Max-Planck-Institut für Informatik, Bertram Somieski, 21.11.2016

Epigenetisches Modell für die Entwicklung von Blutzellen


Mit bioinformatischen Methoden ist es Wissenschaftlern aus Saarbrücken, Cambridge und Wien gelungen, Unterschiede in Blutstammzellen verschiedener Entwicklungsstufen zu finden und die epigenetischen Veränderungen während ihrer Differenzierung zu beschreiben. Dank neuartiger Sequenzierungs-Technologie konnten die Epigenome aus nur wenigen oder sogar einzelnen Zellen kartiert werden. Mittels maschinellem Lernen wurde aus den Ergebnissen ein Modell menschlicher Blutdifferenzierung direkt aus der Methylierung der Zell-DNA gewonnen. Damit steht ein neuer bioinformatischer Ansatz bereit, um komplexe Differenzierungswege im Computer abzubilden.

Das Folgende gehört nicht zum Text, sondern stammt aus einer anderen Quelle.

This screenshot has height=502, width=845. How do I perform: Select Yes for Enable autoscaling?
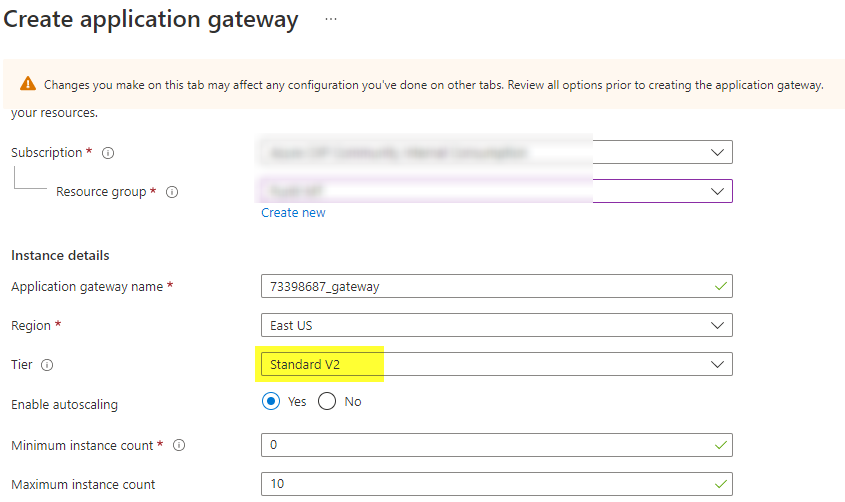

Das Genom bzw. die DNA-Sequenz ist spezifisch für jeden Organismus und in praktisch allen Zellen eines Menschen gleich. Für die Entwicklung der unterschiedlichen Zelltypen mit ihren spezifischen Aufgaben aus Stamm- und Vorläuferzellen ist das Epigenom verantwortlich. Im Epigenom ist reflektiert, zu welchem Zelltyp sich eine Stammzelle entwickelt. Der Mechanismus dafür ist das biochemische An- und Ausschalten von Teilabschnitten der DNA durch zelluläre Prozesse wie zum Beispiel der Methylierung bestimmter DNA-Regionen. Die Kenntnis dieser Steuerung ermöglicht eine verbesserte Analyse und Behandlung von Krebs-, Stoffwechsel- und Immunerkrankungen.

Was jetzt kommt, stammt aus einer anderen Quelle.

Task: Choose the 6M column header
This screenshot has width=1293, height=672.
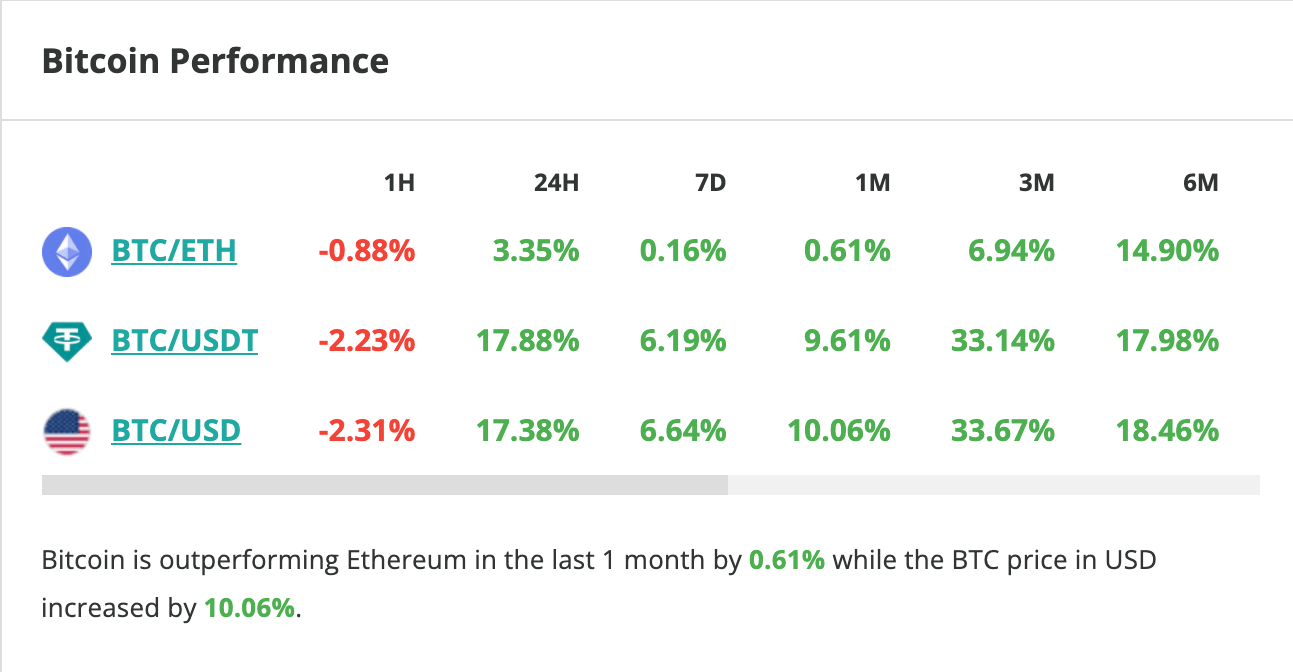Action: point(1200,183)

Unter der Leitung von Christoph Bock (CeMM Forschungszentrum für Molekulare Medizin der Österreichischen Akademie der Wissenschaften, Wien, und Max-Planck-Institut für Informatik, Saarbrücken), wurden von einem internationalen Team, das Forscher am Max-Planck-Institut für Informatik und am Zentrum für Bioinformatik an der Universität des Saarlandes einschließt, die epigenetischen Muster in Stammzellen und Vorläuferzellen des menschlichen Blutes umfassend charakterisiert. Diese Zellen sind für die Bildung sämtlicher Blutzellen, einschließlich aller Zellen des Immunsystems und der roten Blutkörperchen, verantwortlich.

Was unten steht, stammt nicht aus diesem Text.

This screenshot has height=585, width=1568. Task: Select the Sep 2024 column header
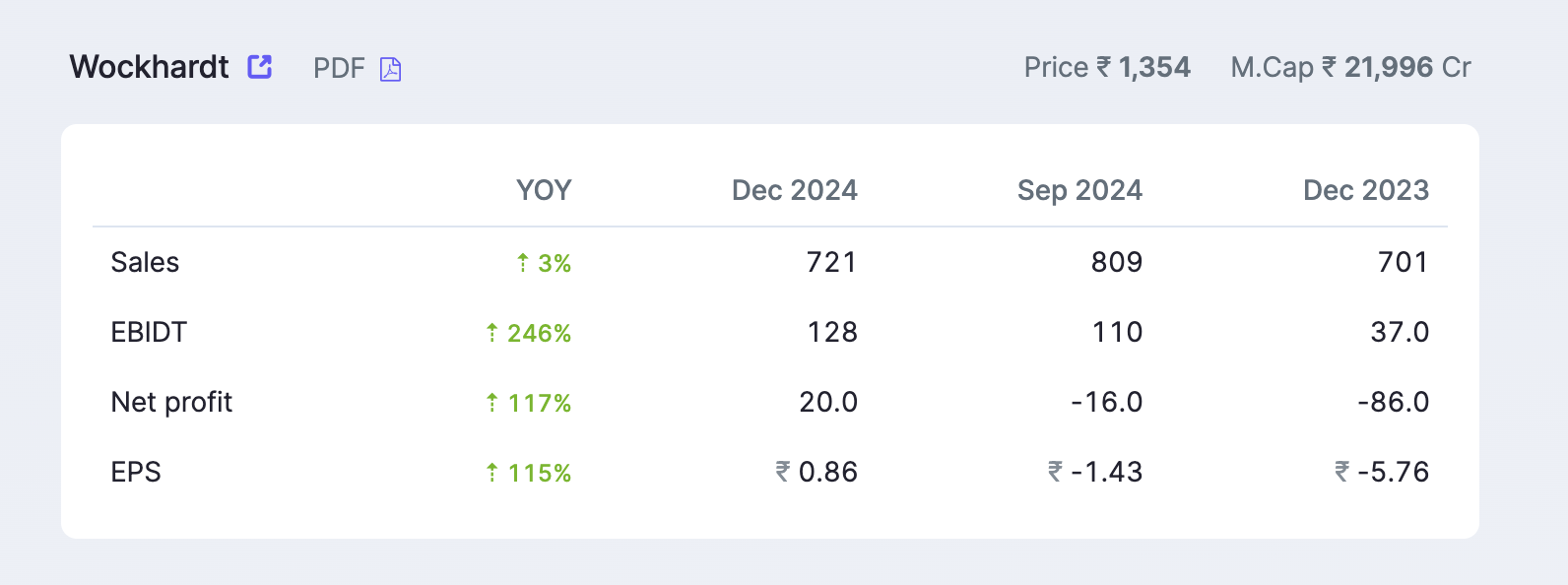click(1079, 190)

Eine neuartige Sequenzierungs-Technologie ermöglichte es nun, die Epigenome aus nur wenigen bis hin zu einzelnen Zellen zu kartieren. Im Vergleich zu anderen Verfahren sind die Messungen schärfer und im Falle der sehr seltenen Stammzellen überhaupt erst möglich geworden. Die so entstandenen Karten beschreiben Muster in der DNA-Methylierung, einer speziellen epigenetischen Modifikation, die mit der Verpackung der DNA im Zellkern assoziiert ist und ihre "Lesbarkeit" beeinflusst. Sie stellen eine Art Atlas dieser Modifikation dar, der als Referenz für die epigenetische Untersuchung von Krankheiten wie Leukämie und Autoimmunerkrankungen von Nutzen ist.

"Jede Körperzelle besitzt ihr eigenes Epigenom. Herauszufinden, inwiefern sich die Epigenome verschiedener Zelltypen unterscheiden bzw. ähneln, ist von großer Bedeutung für das Verständnis vieler Erkrankungen", erklärt Thomas Lengauer, Sprecher des Saarbrücker Zentrums für Bioinformatik und Direktor am Max-Planck-Institut für Informatik. "Die Menge an Daten, die hierfür ausgewertet werden, macht bioinformatische Methoden unverzichtbar."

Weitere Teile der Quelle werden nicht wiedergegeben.